21st Century Wire says…
After the great crash of 2008, things went a little quiet for the first 24 months, but in the background nothing really changed. In other words, little or reform took placing to prevent a new housing bubble which many experts are warning is due to manifest this year or next. But that’s not the worst of it…
After all the trouble and strife, still, if you have a mortgage, banks are selling those loans to third parties many times and these new corporate ‘owners’ of your home are then foreclosing, and evicting residents, sometimes for no reason at all. After they remove the residents, they then sell the property for well below market value – leaving the ex-homeowner to cover the difference in the price short-fall. Sound like a good deal?

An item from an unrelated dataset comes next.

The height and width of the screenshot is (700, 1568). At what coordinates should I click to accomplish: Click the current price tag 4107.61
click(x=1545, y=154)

How do you fight this international racket? Here is one story from 2011 which we hope will still inspire some folks to start taking the ponzi banks to task…
CBS News
Warren and Maureen Nyerges paid cash when they bought a home from Bank of America in the Golden Gate Estates section of Collier, County, Fla., according to CBS affiliate WINK-TV in Ft. Myers.

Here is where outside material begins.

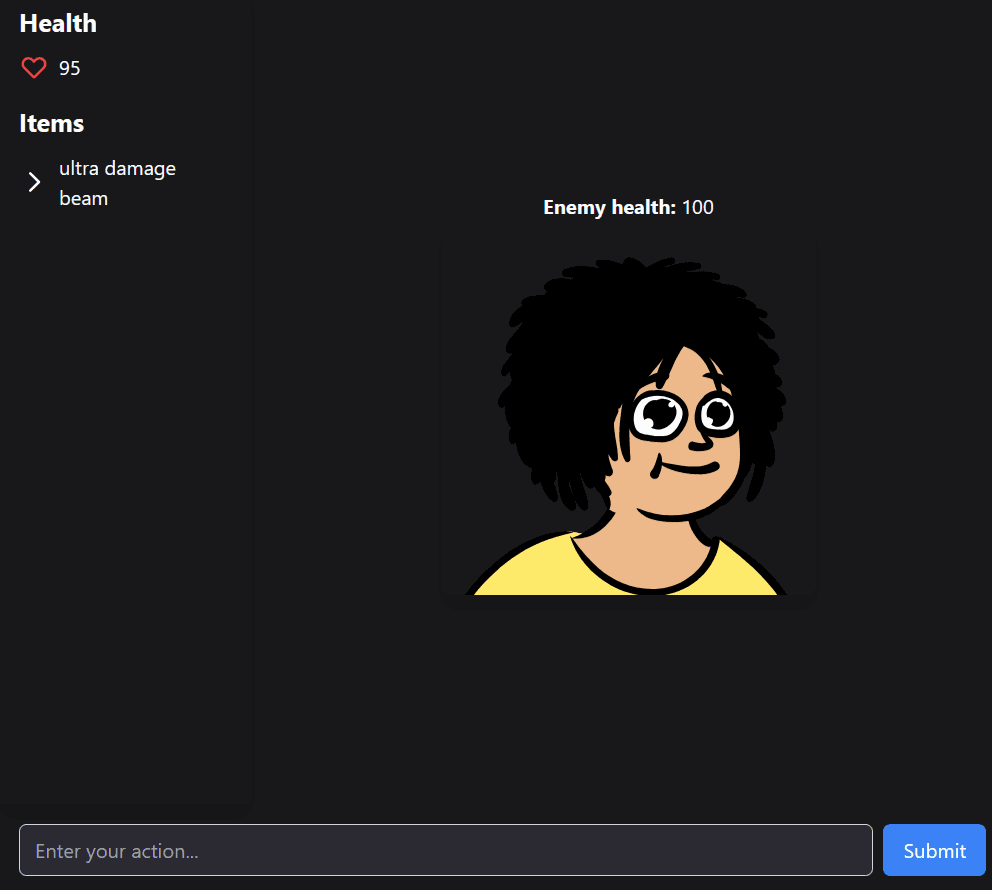Click the enemy health value 100
This screenshot has height=890, width=992.
pyautogui.click(x=697, y=207)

But that didn’t stop Bank of America from trying to foreclose on them.
They took their case to court and, a year-and-a-half later, the foreclosure action was dropped.
A Collier County judge said Bank of America had to pay the couple’s $2,534 legal fees, since it had made the mistake.
After more than five months, the bank still hadn’t paid up. So, the homeowners’ lawyer, Todd Allen, began proceedings to did just what a bank would have to get its money: legally seize bank assets.
On Friday, sheriff’s deputies and moving vans showed up at the bank.
“I instructed the deputy to go in and take desks, computers, copiers, and filing cabinets, including cash in the drawers,” Allen says.
Inside, says WINK, “The homeowners’ attorney was locked out of the bank manager’s office by deputies while the bank manger tried to figure out what to do.”…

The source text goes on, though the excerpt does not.